Your objective:
Find every line below with the word "button" in it, and copy each one.

Material to process:
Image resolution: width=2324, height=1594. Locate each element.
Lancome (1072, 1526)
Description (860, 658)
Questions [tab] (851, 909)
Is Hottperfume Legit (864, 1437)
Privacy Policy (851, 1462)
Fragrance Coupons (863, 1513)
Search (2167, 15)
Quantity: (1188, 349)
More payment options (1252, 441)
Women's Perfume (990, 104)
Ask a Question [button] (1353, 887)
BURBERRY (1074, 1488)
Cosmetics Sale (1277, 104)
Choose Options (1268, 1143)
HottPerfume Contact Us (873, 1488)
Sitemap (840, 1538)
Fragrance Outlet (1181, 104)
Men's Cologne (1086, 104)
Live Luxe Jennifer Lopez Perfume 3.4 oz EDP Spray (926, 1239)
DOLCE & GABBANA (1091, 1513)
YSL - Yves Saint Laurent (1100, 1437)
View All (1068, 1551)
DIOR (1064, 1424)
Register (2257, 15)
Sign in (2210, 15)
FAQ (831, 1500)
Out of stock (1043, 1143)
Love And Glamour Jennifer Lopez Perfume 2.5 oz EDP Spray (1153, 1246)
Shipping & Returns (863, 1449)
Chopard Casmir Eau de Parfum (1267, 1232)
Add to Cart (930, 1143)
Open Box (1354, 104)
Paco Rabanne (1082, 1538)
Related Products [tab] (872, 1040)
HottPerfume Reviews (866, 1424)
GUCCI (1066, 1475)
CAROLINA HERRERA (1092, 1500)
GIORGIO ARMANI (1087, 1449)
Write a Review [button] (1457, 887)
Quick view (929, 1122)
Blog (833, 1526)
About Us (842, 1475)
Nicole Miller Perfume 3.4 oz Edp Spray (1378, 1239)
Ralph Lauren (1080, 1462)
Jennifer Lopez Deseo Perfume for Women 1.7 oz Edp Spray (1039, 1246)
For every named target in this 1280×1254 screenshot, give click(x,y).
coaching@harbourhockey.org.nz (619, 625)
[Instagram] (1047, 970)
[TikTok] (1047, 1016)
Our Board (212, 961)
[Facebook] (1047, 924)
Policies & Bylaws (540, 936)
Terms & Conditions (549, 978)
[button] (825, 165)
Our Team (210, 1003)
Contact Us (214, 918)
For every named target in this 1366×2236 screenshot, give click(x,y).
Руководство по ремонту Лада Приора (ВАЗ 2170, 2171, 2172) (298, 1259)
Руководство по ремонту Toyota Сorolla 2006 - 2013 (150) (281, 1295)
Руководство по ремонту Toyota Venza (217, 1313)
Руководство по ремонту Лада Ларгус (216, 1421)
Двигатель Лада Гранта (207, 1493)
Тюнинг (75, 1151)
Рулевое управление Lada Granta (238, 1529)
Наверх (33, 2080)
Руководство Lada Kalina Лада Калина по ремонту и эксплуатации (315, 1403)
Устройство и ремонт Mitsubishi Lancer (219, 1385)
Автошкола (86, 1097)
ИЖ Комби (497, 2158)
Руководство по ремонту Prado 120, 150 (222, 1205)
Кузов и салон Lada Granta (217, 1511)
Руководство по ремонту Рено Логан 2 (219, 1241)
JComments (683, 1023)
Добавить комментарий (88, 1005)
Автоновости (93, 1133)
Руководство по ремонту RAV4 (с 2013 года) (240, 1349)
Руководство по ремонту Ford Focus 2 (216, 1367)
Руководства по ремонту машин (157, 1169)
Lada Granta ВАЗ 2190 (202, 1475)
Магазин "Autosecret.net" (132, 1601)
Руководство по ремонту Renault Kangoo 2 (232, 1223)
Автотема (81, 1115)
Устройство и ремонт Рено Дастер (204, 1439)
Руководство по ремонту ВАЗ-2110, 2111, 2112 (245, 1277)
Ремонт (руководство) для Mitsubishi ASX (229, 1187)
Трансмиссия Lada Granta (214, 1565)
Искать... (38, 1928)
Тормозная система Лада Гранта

Worked solution:
Ask a Question [button] (1353, 887)
Write a Review [button] (1457, 887)
[button] (825, 165)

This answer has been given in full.